YOUR OBJECTIVE
Reproduce the listing below word for word, leaving out the pictures.
▼
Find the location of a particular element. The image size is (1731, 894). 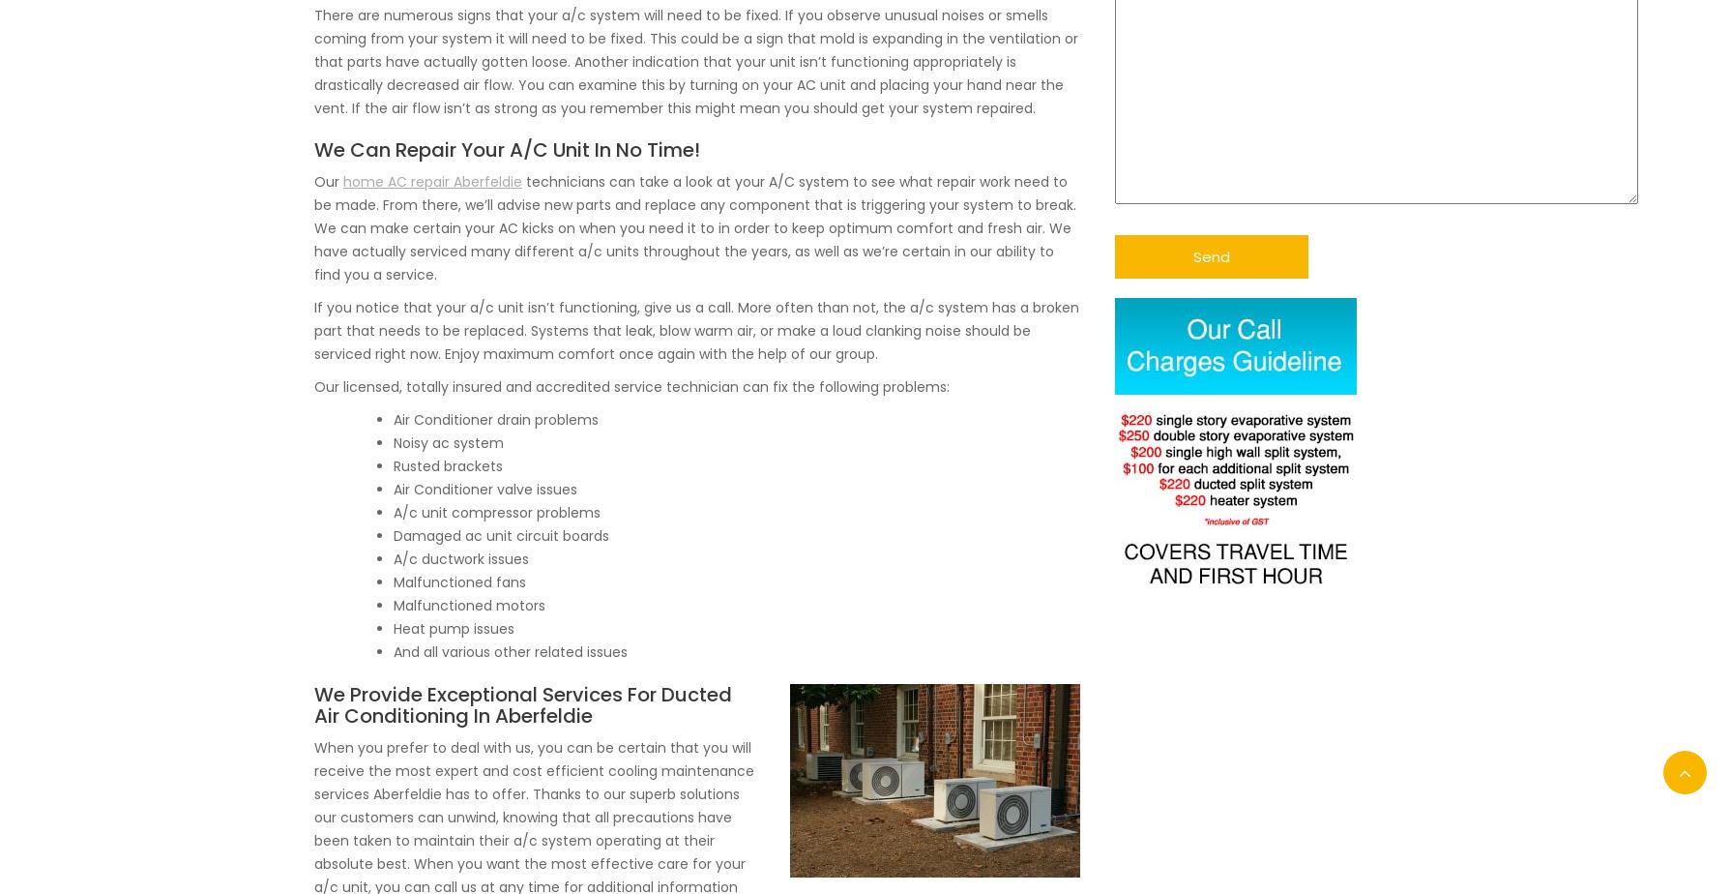

'Malfunctioned motors' is located at coordinates (468, 604).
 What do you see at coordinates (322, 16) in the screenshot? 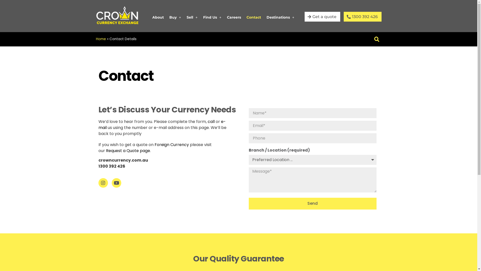
I see `'Get a quote'` at bounding box center [322, 16].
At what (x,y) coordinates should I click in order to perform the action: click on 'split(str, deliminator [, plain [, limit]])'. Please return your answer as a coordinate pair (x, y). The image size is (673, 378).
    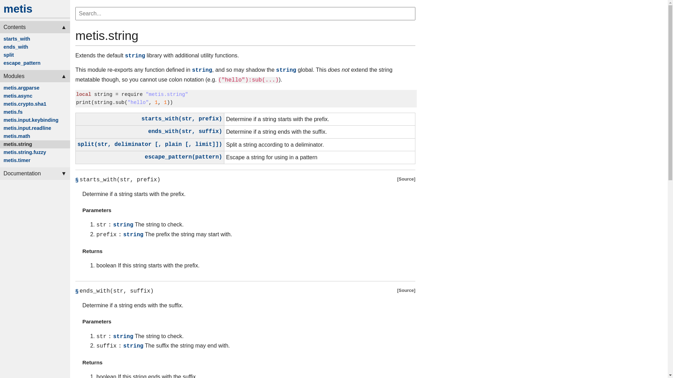
    Looking at the image, I should click on (77, 144).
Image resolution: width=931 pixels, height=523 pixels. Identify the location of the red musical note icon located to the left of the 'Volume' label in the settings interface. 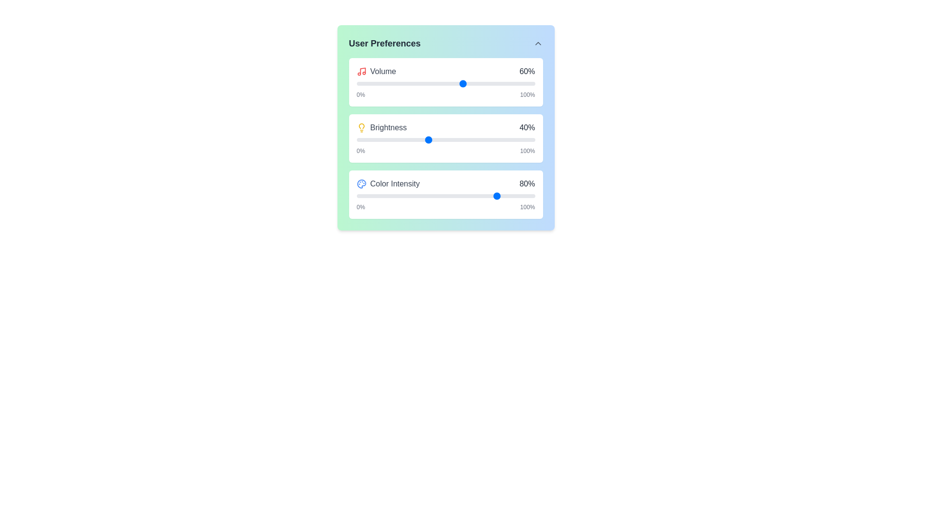
(361, 71).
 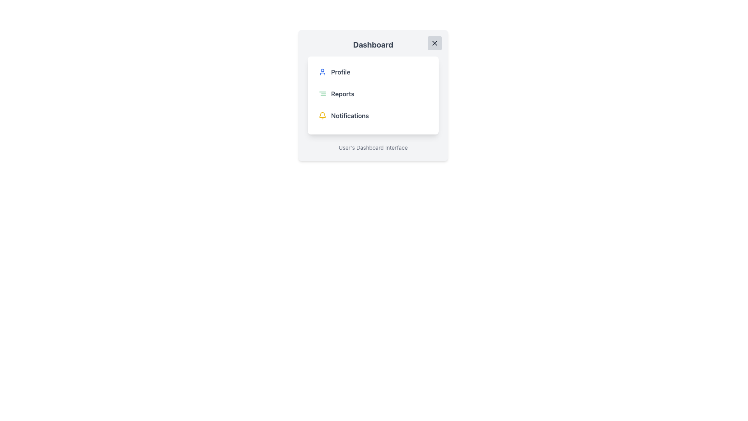 What do you see at coordinates (341, 72) in the screenshot?
I see `the 'Profile' text label in the menu list` at bounding box center [341, 72].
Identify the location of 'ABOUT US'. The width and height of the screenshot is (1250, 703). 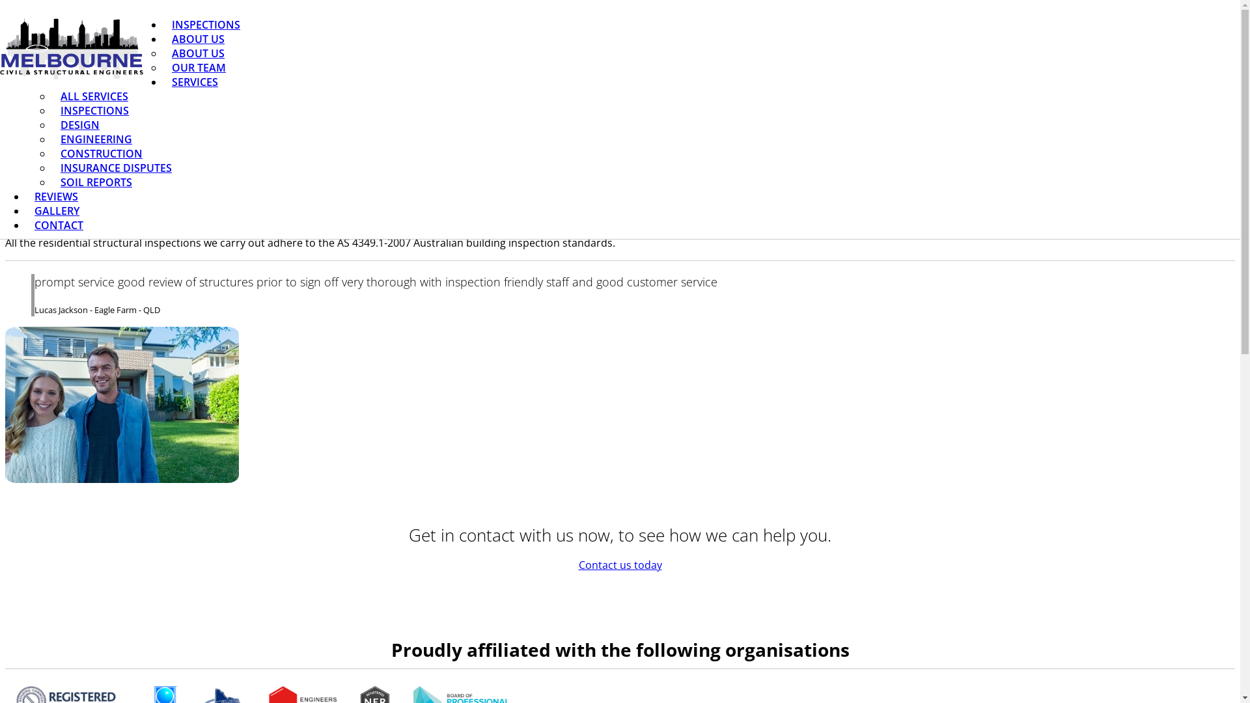
(197, 52).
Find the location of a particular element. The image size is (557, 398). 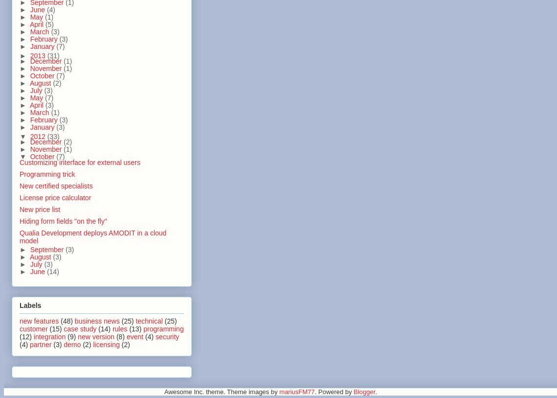

'New price list' is located at coordinates (19, 208).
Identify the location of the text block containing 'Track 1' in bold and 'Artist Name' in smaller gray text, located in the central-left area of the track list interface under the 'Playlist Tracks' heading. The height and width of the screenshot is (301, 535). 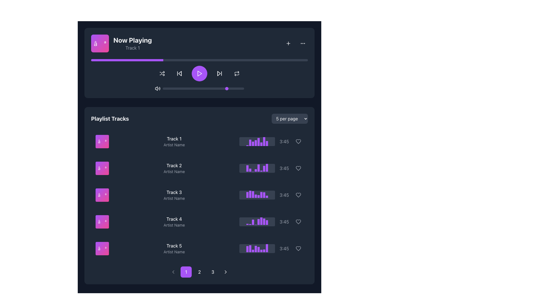
(174, 141).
▲
CORRECT OUTPUT
Find the location of a particular element. The image size is (1731, 894). 

'Malfunctioned motors' is located at coordinates (468, 604).
 What do you see at coordinates (322, 16) in the screenshot? 
I see `'Get a quote'` at bounding box center [322, 16].
At what (x,y) coordinates should I click in order to perform the action: click on 'split(str, deliminator [, plain [, limit]])'. Please return your answer as a coordinate pair (x, y). The image size is (673, 378).
    Looking at the image, I should click on (77, 144).
Image resolution: width=931 pixels, height=523 pixels. Identify the location of the red musical note icon located to the left of the 'Volume' label in the settings interface. 
(361, 71).
  What do you see at coordinates (341, 72) in the screenshot?
I see `the 'Profile' text label in the menu list` at bounding box center [341, 72].
Identify the location of 'ABOUT US'. The width and height of the screenshot is (1250, 703). 
(197, 52).
Find the location of a particular element. The image size is (557, 398). 

'New price list' is located at coordinates (19, 208).
Identify the location of the text block containing 'Track 1' in bold and 'Artist Name' in smaller gray text, located in the central-left area of the track list interface under the 'Playlist Tracks' heading. The height and width of the screenshot is (301, 535). 
(174, 141).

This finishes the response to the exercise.